Set up as many low bids on scrap lots in Auction sniper as you can be bothered to do a week and you should at least find some material to process, you are unlikely to make anything out of it but it will let you learn.
Enviro leach is a funny one they keep sending me updates about how many millions of yards of material they are running, but have never bothered to explain what it is they are actually doing.
 
It's been a while since we have had the E-Bay value discussion so I will take a run at it.
As some of you know, I have been in this business longer than some of you have been alive. I have been an active seller on E-Bay since 2000. You name it, I've sold it on E-Bay.
When you have been doing e-scrap as long as I have, you meet some interesting people. And people all have a story to tell if you give them time to tell it.
Now you might find it amazing that a guy who has been recycling computers for 30+ years, been on E-Bay for 23 years, and have been a member here since 2008, has never refined a single gram of gold himself. But it is true. I tell everyone that I don't need another hobby. :) We re-sell everything we bring in to other people, businesses, and they refine it. Anyway, enough of that. Let's discuss E-bay prices.

The first thing everyone has to keep in mind is that not everyone who buys scrap gold on E-Bay is going to refine it. 100's of times I have seen it discussed how a buyer is going to loose money or just break even on a purchase. Well, you need to explore some other options and ways of thinking. Some buyers never plan on refining anything. They buy up the scrap when gold is low and sit on it until gold spikes, then they resell it and pocket the profit. I have seen this time and time again with buyers. Back in 2018 when gold was in a slump, you could buy good gold fingers on E-bay for around 55 dollars a pound. Now they are selling as high as 140 dollars a pound. So if you bought 100 pounds back then for 5500 dollars, you value now would be 14,000 dollars (assuming they a good quality, close cut fingers). Almost triple your money in 4 years and never do a thing other than wait. Sure, it could go either way, but gold's market history suggests upward growth. So these guys are speculators. Buy low and hope to sell high.

The next group of guys are the students. I have had a few of these guys buy right from me in person. They come to the shop and buy so much of this and so much of that. I charge full E-Bay prices on the material. One guy, an older guy told me that any good education will cost money. He wanted to learn how to refine. He didn't care if he made money off the scrap, he only cared that he would learn. And if you think about it, he was correct in the thinking that not every deal is a good one, some things are just not going to pay a profit.

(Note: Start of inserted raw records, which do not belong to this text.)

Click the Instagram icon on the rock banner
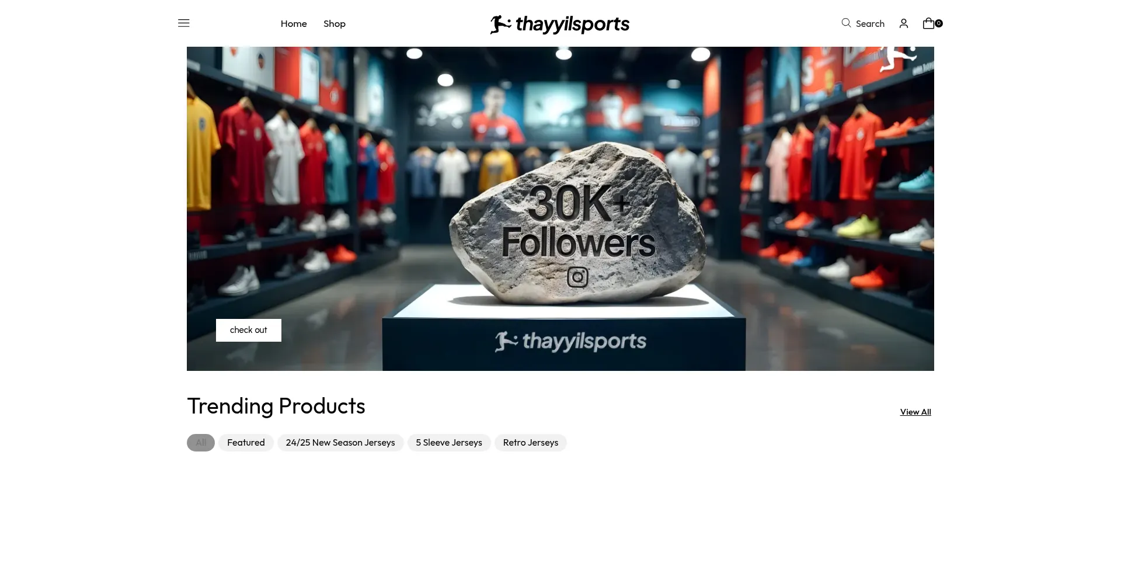 click(577, 277)
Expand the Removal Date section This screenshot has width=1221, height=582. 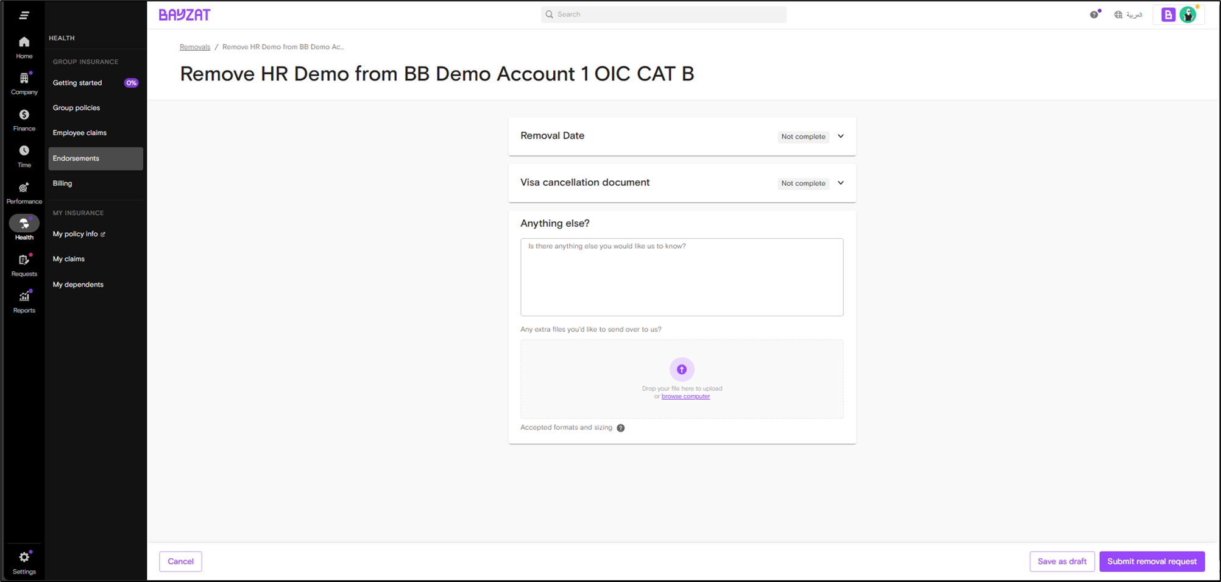click(x=840, y=137)
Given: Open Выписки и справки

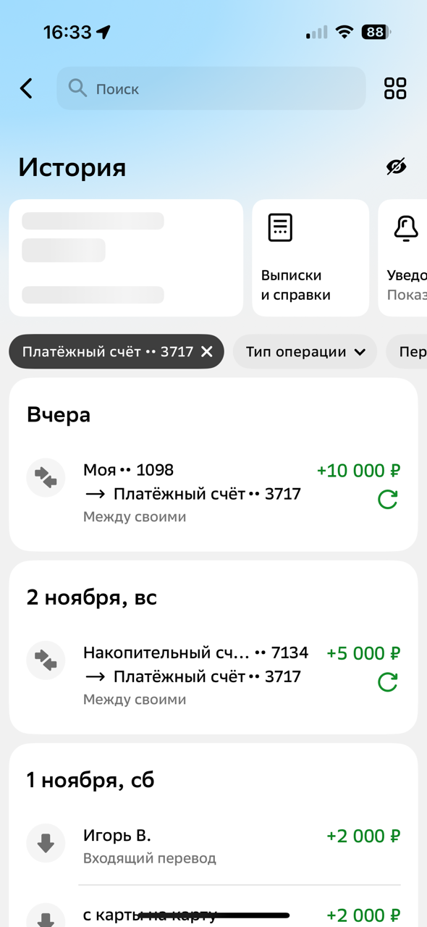Looking at the screenshot, I should [x=310, y=257].
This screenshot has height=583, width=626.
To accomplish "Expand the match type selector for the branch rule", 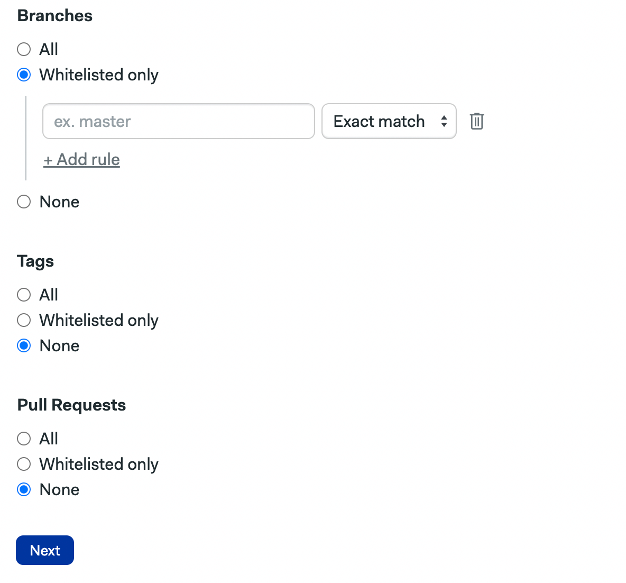I will pos(389,121).
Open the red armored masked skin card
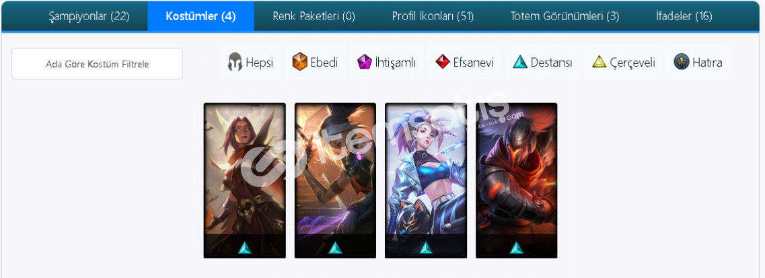 pyautogui.click(x=516, y=180)
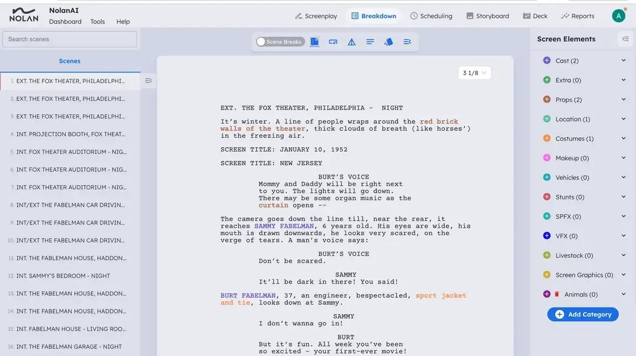Click the collapse list icon beside Screen Elements

coord(625,38)
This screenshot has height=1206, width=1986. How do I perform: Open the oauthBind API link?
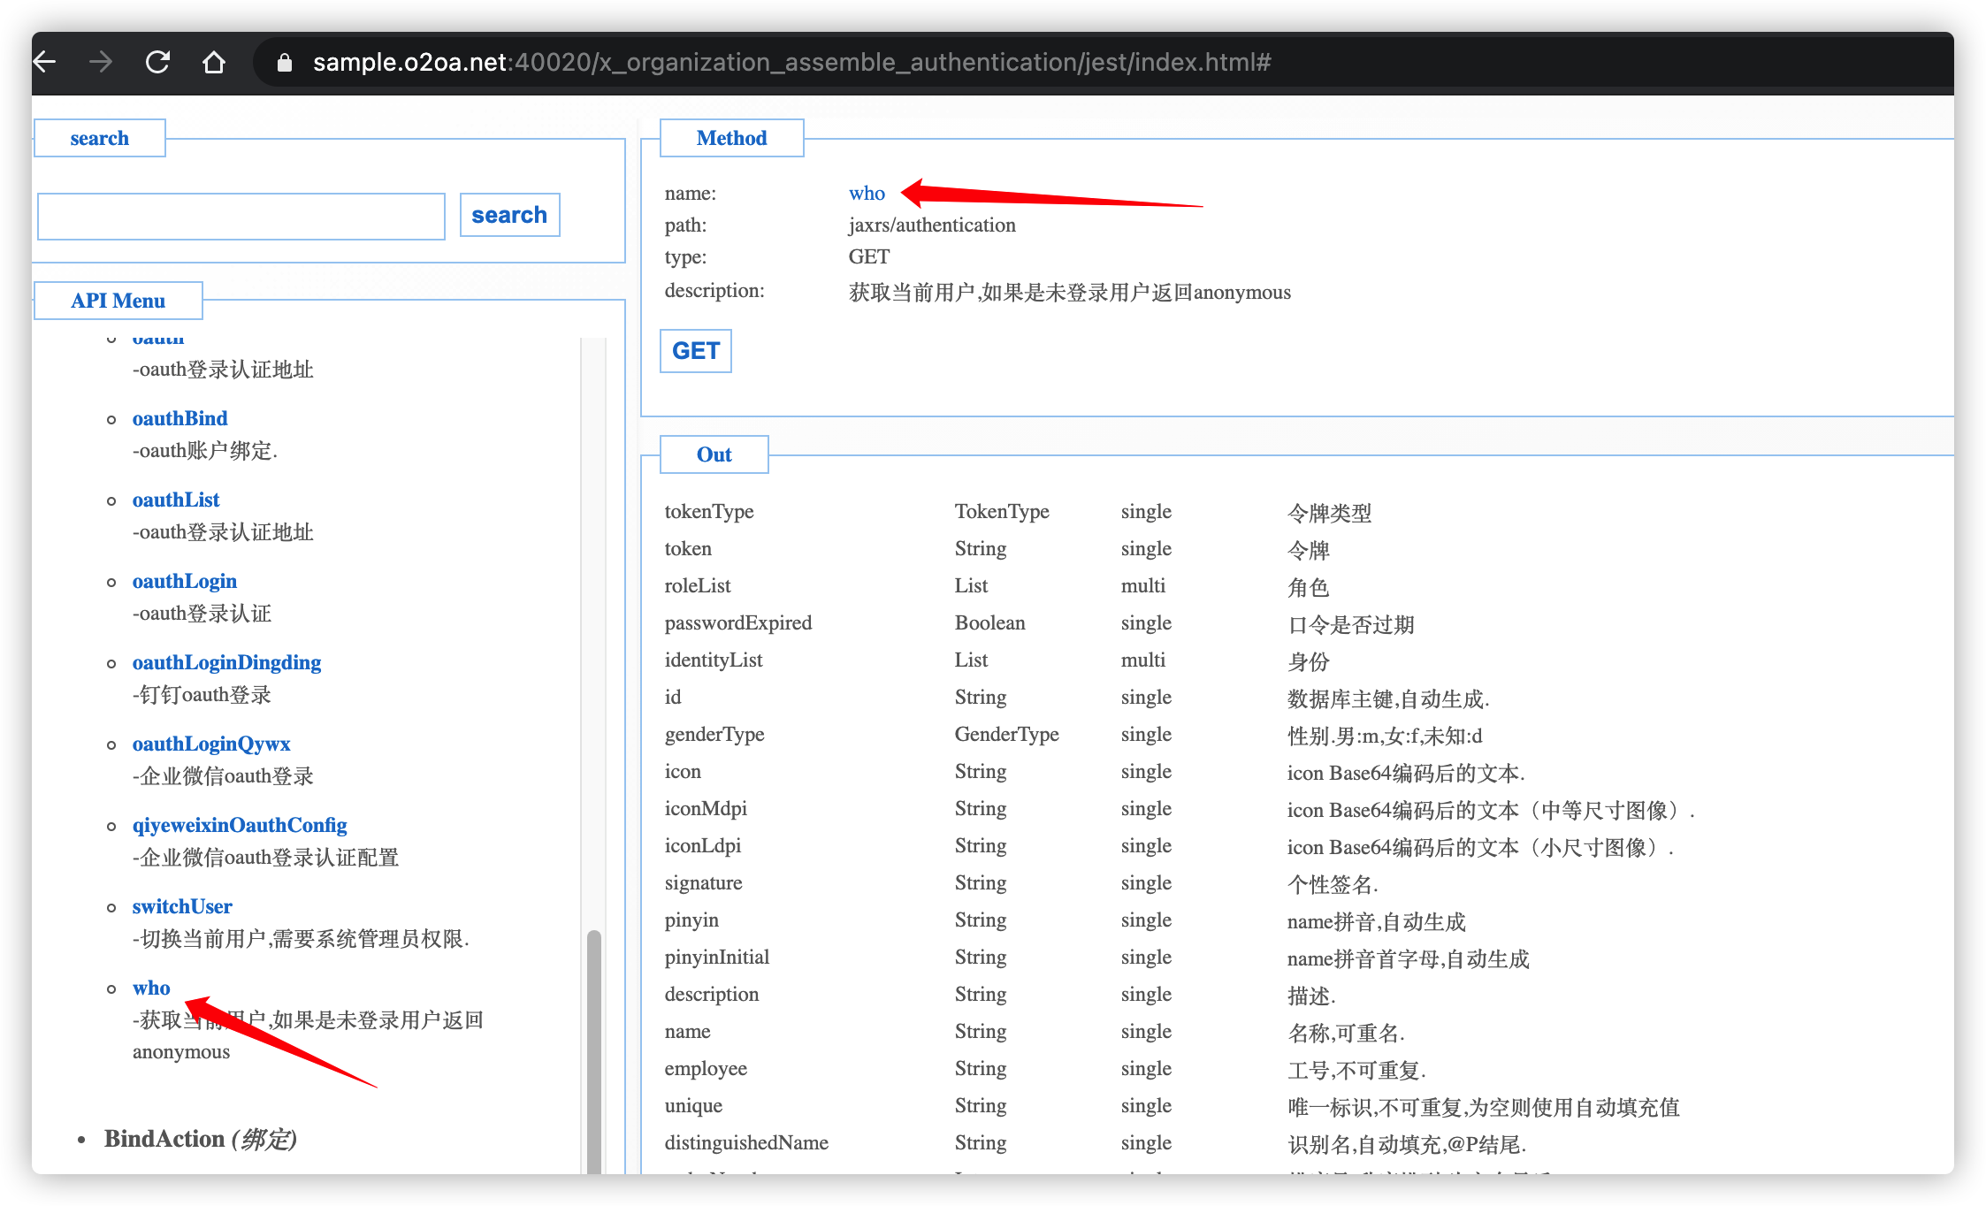click(x=180, y=418)
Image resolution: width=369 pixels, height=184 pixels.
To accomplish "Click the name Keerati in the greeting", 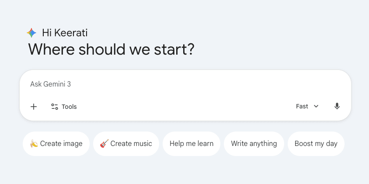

The third group are the well seasoned buyers. These guys know the ropes, know the yields, know how to process at a profit, and have professional labs and equipment. These are the big lot guys, the guys that will spend in the thousands. Buy they also run the prices up on small lots as well. They know what they can spend and still come out at a profit, even if it's a slim one.

So yeah, I know sometimes people way over pay on E-Bay. But the thing is, we have really no idea of what they plan on doing with the material.
 
If you listen to me, you`ll do exactly as you wish, but that lot is not worth the price.
Consider this. How much gold can you buy from 100 USD? Roughly 1-1,2 gr ? With no work or loss of time whatsoever.
If you buy this, you will invest in your own loss.

Be safe

Pete.

I didn't buy it & am not going to, I do believe its $100 canadian not that it makes any difference.
Thanks
 
The company they formed to market the process was called Enviroleach. Then, apparently, they changed the name to Envirometal (Envirometal | Environmentally sustainable metal recovery technologies).

While working on the process, they tried processing electronic scrap and had pretty good success
They recently sold off their e-waste equipment to focus on processing Gold mining ore ...... their press release hints they no longer can get a big reliable source of e-waste ... and that processing gold mining ore repesents a much much larger potential market going forward into the future.